:: Task goal ::
Set down, please, without alteration, the lines of the entries below from the first through the one containing "Task: Choose the Elephant alignment row label".

:: Listed records ::
◆ ◆ ◆ ◆
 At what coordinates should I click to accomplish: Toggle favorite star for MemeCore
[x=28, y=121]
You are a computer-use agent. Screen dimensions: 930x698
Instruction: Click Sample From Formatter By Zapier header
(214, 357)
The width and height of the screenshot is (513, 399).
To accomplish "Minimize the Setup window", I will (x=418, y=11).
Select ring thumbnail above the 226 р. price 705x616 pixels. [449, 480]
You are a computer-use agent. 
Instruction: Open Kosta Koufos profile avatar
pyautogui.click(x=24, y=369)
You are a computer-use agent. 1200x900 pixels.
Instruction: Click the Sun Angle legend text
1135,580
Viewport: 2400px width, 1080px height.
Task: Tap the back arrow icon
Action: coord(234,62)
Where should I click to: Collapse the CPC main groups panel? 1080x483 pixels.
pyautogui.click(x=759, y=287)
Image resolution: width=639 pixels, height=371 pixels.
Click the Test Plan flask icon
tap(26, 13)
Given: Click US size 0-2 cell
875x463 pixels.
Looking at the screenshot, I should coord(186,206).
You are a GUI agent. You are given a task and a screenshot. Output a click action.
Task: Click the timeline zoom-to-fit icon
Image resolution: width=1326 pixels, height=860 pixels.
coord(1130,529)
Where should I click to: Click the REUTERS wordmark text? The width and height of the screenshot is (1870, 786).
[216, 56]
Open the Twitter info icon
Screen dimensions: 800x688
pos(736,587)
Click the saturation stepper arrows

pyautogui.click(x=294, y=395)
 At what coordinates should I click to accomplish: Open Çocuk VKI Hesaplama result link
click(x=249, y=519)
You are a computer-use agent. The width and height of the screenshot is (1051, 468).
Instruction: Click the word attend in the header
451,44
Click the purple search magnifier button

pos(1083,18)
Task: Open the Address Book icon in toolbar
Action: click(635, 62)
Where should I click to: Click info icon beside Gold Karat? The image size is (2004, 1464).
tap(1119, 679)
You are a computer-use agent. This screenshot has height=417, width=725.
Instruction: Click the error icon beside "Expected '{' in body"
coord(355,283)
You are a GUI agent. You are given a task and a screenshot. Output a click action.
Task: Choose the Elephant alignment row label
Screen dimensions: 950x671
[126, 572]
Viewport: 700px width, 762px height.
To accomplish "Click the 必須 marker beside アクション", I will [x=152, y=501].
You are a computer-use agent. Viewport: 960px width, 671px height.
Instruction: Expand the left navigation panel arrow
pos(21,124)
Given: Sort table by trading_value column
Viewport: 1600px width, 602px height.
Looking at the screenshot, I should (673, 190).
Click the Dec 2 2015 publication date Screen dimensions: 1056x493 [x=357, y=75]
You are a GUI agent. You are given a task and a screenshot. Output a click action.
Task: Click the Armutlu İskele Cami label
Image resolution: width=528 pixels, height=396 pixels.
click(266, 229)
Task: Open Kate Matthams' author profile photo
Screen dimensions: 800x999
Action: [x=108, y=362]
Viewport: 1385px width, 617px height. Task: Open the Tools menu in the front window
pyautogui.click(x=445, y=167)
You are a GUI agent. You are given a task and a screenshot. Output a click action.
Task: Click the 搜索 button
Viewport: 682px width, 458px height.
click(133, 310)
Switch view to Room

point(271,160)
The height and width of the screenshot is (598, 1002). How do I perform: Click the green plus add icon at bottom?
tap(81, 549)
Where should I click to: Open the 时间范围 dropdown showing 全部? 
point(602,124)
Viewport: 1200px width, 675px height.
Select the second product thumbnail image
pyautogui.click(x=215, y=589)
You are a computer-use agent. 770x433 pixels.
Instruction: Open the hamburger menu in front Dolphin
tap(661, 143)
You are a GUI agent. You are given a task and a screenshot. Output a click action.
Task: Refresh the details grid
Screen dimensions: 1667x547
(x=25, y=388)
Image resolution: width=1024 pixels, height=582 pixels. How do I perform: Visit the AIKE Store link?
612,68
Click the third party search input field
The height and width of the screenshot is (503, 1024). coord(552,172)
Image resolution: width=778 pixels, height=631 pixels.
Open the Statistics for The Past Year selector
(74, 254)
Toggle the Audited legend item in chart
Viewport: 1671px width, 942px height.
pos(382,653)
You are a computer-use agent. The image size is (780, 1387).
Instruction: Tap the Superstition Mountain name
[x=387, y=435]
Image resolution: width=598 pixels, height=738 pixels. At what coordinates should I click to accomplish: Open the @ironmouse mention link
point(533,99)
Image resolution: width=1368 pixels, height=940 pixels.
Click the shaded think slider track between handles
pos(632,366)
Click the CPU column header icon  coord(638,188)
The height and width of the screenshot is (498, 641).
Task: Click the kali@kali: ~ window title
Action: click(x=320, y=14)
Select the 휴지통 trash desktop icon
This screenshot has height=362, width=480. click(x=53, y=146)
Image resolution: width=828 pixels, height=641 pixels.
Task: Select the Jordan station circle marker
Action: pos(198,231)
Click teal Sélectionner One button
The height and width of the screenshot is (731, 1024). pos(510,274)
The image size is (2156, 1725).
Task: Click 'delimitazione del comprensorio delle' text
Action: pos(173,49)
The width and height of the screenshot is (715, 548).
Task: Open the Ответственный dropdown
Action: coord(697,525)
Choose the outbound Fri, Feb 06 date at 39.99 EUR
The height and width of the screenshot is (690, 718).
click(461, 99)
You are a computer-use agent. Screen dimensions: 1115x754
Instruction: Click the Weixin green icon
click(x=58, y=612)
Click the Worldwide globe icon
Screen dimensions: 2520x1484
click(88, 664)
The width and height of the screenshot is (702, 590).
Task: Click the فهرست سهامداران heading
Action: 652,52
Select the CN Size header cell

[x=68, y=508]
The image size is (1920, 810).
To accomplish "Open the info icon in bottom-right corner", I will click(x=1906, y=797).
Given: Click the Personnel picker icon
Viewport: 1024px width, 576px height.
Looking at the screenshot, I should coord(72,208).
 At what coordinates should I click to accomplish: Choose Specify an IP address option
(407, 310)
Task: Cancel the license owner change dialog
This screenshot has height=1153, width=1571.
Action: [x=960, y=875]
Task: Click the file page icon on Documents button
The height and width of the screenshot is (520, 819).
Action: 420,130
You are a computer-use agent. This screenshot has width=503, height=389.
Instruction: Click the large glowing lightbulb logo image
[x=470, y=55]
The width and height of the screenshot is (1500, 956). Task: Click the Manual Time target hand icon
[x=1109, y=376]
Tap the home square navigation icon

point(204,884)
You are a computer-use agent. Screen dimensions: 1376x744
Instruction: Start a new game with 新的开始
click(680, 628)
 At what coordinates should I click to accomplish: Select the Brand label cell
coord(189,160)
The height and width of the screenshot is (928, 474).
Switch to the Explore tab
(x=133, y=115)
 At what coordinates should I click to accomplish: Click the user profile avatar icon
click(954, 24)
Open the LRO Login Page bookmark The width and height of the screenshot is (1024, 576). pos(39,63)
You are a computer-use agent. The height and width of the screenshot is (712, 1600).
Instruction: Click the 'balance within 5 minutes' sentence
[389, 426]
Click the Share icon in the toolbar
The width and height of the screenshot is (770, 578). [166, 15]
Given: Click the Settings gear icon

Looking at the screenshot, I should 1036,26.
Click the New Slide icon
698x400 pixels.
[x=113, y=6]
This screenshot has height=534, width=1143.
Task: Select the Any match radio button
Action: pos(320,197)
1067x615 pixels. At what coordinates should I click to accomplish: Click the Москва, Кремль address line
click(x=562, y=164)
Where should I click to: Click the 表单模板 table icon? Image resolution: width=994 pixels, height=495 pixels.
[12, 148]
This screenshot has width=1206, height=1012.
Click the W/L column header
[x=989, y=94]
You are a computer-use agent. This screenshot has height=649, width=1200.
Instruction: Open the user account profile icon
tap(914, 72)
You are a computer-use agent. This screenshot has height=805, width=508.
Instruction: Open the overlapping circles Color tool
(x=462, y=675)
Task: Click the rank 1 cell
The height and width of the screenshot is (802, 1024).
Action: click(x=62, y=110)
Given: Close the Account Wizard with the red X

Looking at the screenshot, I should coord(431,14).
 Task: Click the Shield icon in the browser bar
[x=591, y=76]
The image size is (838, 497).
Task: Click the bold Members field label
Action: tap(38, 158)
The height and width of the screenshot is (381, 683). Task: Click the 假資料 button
◆ ◆ ◆ ◆
:: Response ::
 At what coordinates should I click to accomplish: Toggle favorite star for MemeCore
[x=28, y=121]
You are a computer-use agent. Screen dimensions: 930x698
Instruction: Click Sample From Formatter By Zapier header
(214, 357)
The width and height of the screenshot is (513, 399).
To accomplish "Minimize the Setup window", I will (x=418, y=11).
Select ring thumbnail above the 226 р. price 705x616 pixels. [449, 480]
You are a computer-use agent. 
Instruction: Open Kosta Koufos profile avatar
pyautogui.click(x=24, y=369)
You are a computer-use agent. 1200x900 pixels.
Instruction: Click the Sun Angle legend text
1135,580
Viewport: 2400px width, 1080px height.
Task: Tap the back arrow icon
Action: coord(234,62)
Where should I click to: Collapse the CPC main groups panel? 1080x483 pixels.
pyautogui.click(x=759, y=287)
Image resolution: width=639 pixels, height=371 pixels.
Click the Test Plan flask icon
tap(26, 13)
Given: Click US size 0-2 cell
875x463 pixels.
Looking at the screenshot, I should coord(186,206).
You are a GUI agent. You are given a task and a screenshot. Output a click action.
Task: Click the timeline zoom-to-fit icon
Image resolution: width=1326 pixels, height=860 pixels.
coord(1130,529)
Where should I click to: Click the REUTERS wordmark text? The width and height of the screenshot is (1870, 786).
[216, 56]
Open the Twitter info icon
Screen dimensions: 800x688
pos(736,587)
Click the saturation stepper arrows

pyautogui.click(x=294, y=395)
 At what coordinates should I click to accomplish: Open Çocuk VKI Hesaplama result link
click(x=249, y=519)
You are a computer-use agent. The width and height of the screenshot is (1051, 468).
Instruction: Click the word attend in the header
451,44
Click the purple search magnifier button

pos(1083,18)
Task: Open the Address Book icon in toolbar
Action: click(635, 62)
Where should I click to: Click info icon beside Gold Karat? The image size is (2004, 1464).
tap(1119, 679)
You are a computer-use agent. This screenshot has height=417, width=725.
Instruction: Click the error icon beside "Expected '{' in body"
coord(355,283)
You are a GUI agent. You are given a task and a screenshot. Output a click action.
Task: Choose the Elephant alignment row label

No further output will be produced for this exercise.